发现,顺时针移位,原本该连续的区间也还在一块(这里指的是环上,在序列上可能一个在首一个在尾,但这对分析问题并不重要)。所以遇到移位操作,只用记录一个偏移量,查询的时候对下表进行相应处理即可。同理,翻转操作也不必真的进行翻转,只用记一个翻转标记,每次让它异或 \(1\) 即可。我们可以轻松写出如下转换函数。
auto trans = [&mov, &flip] (int x) -> int {
if (flip) x = mov - x + 2;
else x = x - mov;
x = (x % n + n) % n;
return x ? x : n;
};
接下来考虑线段树如何实现。我们发现,问题变成了区间覆盖、单点查询颜色、区间查询颜色段数。很套路,在信息中记录左右端点的颜色以及区间内的颜色段数。合并的时候把两个自区间颜色段数相加,如果左边的右端点和右边的左端点颜色相同,再减去一次重复算的这一次。
struct Info {
int l, r, cnt;
friend Info operator + (const Info& a, const Info& b) {
return { a.l, b.r, a.cnt + b.cnt - (a.r == b.l) };
}
};
剩下的板子不展开。
代码
// #pragma GCC optimize(3)
// #pragma GCC optimize("Ofast", "inline", "-ffast-math")
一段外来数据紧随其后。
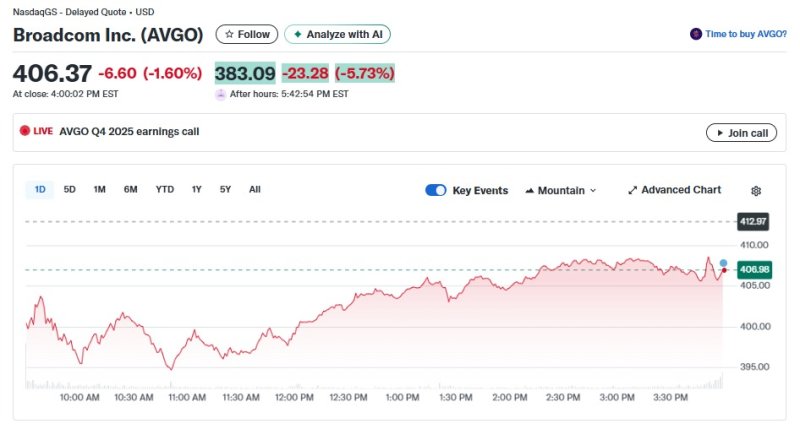Click the red LIVE broadcast icon
The width and height of the screenshot is (800, 429).
(x=25, y=131)

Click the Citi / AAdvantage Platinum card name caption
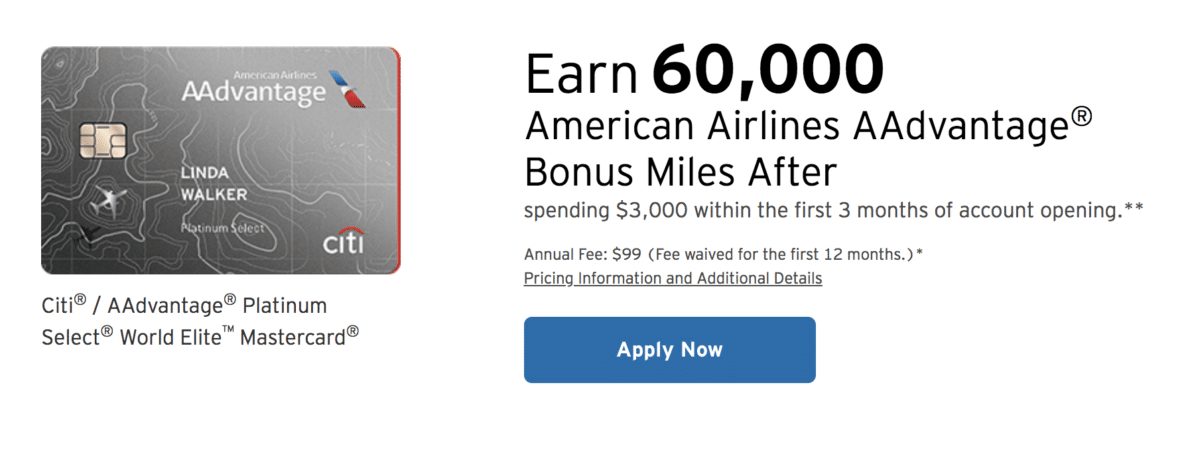184,307

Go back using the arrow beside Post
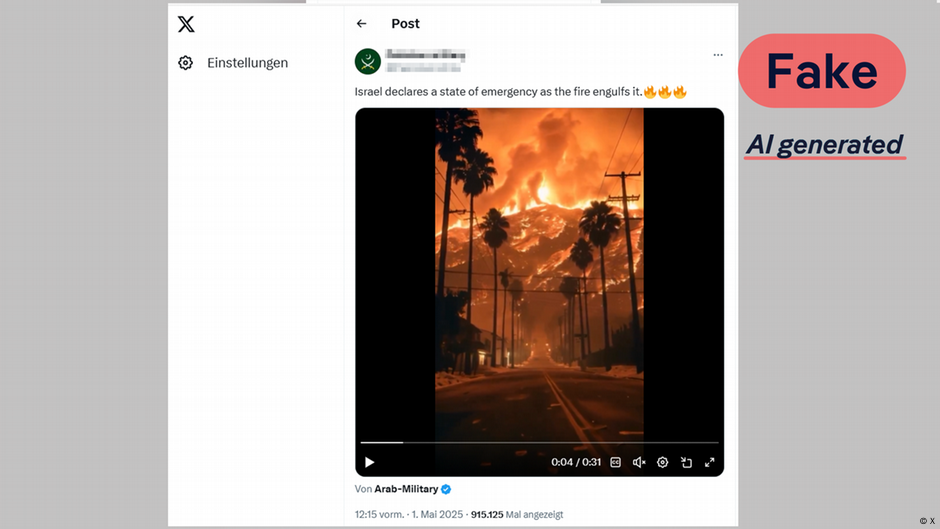pos(361,23)
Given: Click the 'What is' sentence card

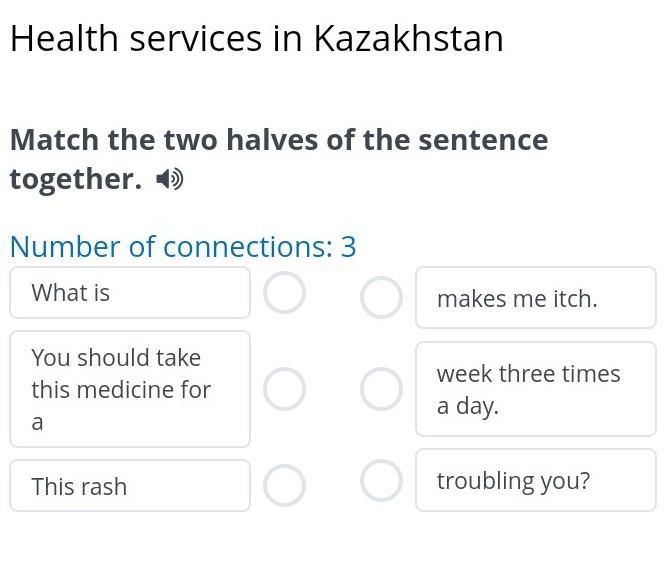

// #pragma GCC target("avx", "sse2", "sse3", "sse4", "mmx")
#include <iostream>
#include <cstdio>
#define debug(a) cerr << "Line: " << __LINE__ << " " << #a << endl
#define print(a) cerr << #a << "=" << (a) << endl
#define file(a) freopen(#a".in", "r", stdin), freopen(#a".out", "w", stdout)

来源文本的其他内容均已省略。